After the close of the war, Mr. Fretwell’s father, then over sixty years of age, turned over his farm to his son of sixteen, placing upon him the responsibility of making the crop with the help of three or four hands. He made and gathered two crops and was well contented with his work. But one day, while in the field gathering corn with a negro boy, a buggy drove up and he was summoned to Anderson, a village of less than two thousand inhabitants, to clerk in a store. Upon his arrival he was employed as a helper in a general merchandise store, conducted by Mr. Sylvester Bleckley. Nothing was said about salary, but the youth entered upon the work before him with great interest and enthusiasm, working day and night with the determination to succeed.
Five years later Mr. Bleckley made partners of three of his clerks, including young Fretwell. From that time the business flourished, and in the three years following the partners made considerable money. In the meantime Mr. Fretwell had married Miss Mary Catherine Bleckley, the second daughter of his former employer. He now asked for an increased share in the business, and from that time on the firm was composed of Messrs. Sylvester Bleckley, Elijah W. Brown and Mr. Fretwell, all equally interested. Fifteen years of business success followed, the trade becoming very large, when Mr. Brown withdrew from the firm, leaving Messrs. Bleckley and Fretwell in charge. They now discontinued the sale of general merchandise, taking up live stock, vehicles and harness. For thirty years Messrs. Bleckley and Fretwell were in business together, their relations being most harmonious. Mr. Bleckley was a man of strong impulses, generous, but a strict disciplinarian, hewing to the line. Coming from ancestors who were alike rigid in their ideas and honesty of purpose, Mr. Fretwell easily fell in with the business views of his senior partner; and, since the death of the latter, has tried to follow, in every respect, his teaching and example.
At the death of Mr. Bleckley, Mr. Fretwell, who was made his executor and the trustee of the Bleckley estate, bought out the interest of his deceased partner and continued in business. He organized the Peoples Bank of Anderson with a capital of one hundred thousand dollars, and was made its president. He was president of the Anderson Hardware company; a director of the Peoples Furniture company of Anderson, and of the Isaqueena Cotton mills at Central, South Carolina; president of the Peoples Oil and Fertilizer company, the Fretwell-Hanks company, the Oconee County Railway company, and of the Anderson Guaranty and Trust company, which he has recently organized.

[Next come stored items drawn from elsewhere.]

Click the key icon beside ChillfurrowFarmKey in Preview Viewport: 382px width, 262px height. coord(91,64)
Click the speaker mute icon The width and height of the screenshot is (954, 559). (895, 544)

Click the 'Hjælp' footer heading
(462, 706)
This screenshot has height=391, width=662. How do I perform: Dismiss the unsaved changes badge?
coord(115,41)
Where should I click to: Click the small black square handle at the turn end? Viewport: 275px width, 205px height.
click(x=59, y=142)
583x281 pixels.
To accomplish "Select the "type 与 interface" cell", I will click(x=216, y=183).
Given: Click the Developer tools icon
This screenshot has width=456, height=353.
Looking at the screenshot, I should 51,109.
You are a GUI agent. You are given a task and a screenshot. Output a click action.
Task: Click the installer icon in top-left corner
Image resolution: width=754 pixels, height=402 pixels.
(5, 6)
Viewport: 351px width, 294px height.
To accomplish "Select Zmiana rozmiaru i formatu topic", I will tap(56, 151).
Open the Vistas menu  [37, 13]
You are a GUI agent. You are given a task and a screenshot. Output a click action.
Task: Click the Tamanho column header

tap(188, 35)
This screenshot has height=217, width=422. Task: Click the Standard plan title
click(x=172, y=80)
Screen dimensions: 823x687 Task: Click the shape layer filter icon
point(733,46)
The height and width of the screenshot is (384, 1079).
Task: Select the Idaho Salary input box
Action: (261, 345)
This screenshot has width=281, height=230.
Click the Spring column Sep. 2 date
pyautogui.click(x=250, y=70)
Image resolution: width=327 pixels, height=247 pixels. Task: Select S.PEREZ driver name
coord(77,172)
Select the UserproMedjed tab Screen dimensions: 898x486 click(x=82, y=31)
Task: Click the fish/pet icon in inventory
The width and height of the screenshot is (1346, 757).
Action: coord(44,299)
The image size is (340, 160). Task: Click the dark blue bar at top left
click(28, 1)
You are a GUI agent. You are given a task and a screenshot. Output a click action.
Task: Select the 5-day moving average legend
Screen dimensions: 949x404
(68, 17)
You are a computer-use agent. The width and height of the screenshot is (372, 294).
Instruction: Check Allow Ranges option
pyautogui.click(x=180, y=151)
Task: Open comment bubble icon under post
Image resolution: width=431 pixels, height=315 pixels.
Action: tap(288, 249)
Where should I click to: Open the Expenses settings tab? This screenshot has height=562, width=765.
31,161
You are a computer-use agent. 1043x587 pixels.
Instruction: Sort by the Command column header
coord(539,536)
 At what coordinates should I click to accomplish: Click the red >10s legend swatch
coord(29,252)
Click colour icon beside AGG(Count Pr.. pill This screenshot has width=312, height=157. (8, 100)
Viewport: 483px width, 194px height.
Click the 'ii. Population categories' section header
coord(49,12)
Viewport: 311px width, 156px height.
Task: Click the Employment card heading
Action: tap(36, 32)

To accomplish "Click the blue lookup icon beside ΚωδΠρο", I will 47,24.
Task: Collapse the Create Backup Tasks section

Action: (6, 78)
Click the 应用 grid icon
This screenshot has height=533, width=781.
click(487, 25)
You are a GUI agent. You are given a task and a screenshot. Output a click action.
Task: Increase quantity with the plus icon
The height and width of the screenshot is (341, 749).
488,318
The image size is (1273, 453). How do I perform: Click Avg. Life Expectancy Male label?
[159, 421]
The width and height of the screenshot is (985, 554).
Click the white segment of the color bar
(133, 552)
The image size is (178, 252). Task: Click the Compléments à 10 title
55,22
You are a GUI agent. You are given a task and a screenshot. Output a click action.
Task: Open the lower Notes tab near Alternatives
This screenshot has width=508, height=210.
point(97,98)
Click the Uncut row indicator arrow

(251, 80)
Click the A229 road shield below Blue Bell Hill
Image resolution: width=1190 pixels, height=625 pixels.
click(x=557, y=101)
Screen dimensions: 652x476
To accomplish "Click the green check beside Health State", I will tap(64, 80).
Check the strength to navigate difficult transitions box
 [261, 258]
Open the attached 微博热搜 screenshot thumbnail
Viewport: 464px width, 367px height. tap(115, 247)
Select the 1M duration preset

With one exception, Mr. Fretwell has taken an active part in promoting all the mills that have been organized in and around his city, subscribing to their capital stock and giving them encouragement in other ways. The first cotton mill built in Anderson, the Anderson Cotton mill, was largely indebted to the interest taken by Mr. Fretwell’s firm, and he was one of eight committeemen who laid the plans by which the mill was organized in one day’s time.
Mr. Fretwell has assisted many young men in taking part in different enterprises of his city and county, and is proud of their success. He has also assisted in all public enterprises of his town and county. He is not a club man, neither is he an officeholder, except that, in 1876, he was captain on Governor Hampton’s staff.
He owns the old homesteads of his father and grandfather, on one of which he is maintaining in comfort the old slave who “toted” him in childhood.
Mr. Fretwell warns the young men of the South to avoid the use of whisky and tobacco in every form, and the practice of lying. These three evils he regards as the curse of the country. “If,” says he, “our Southern young men want to forge to the front in agriculture and manufacturing, they must learn to load light and come often.” He advises close application to business, punctuality, honesty, and temperance. The liberation of the slaves meant, in his judgment, the liberation of the South.
Having already accumulated more than a hundred thousand dollars, and being in a fair way to become a millionaire in the next ten years, Mr. Fretwell takes a pardonable pride in the degree of success he has achieved, and believes that, being the husband of a contented and happy wife, with a family of eight happy children, he can easily take the first place among his neighbors in true happiness.
Mr. Fretwell is a Democrat in politics, and a Baptist in religion. His address is Number 737 Church street, Anderson, South Carolina.”
Published in “Men of mark in South Carolina; ideals of American life: a collection of biographies of leading men of the state”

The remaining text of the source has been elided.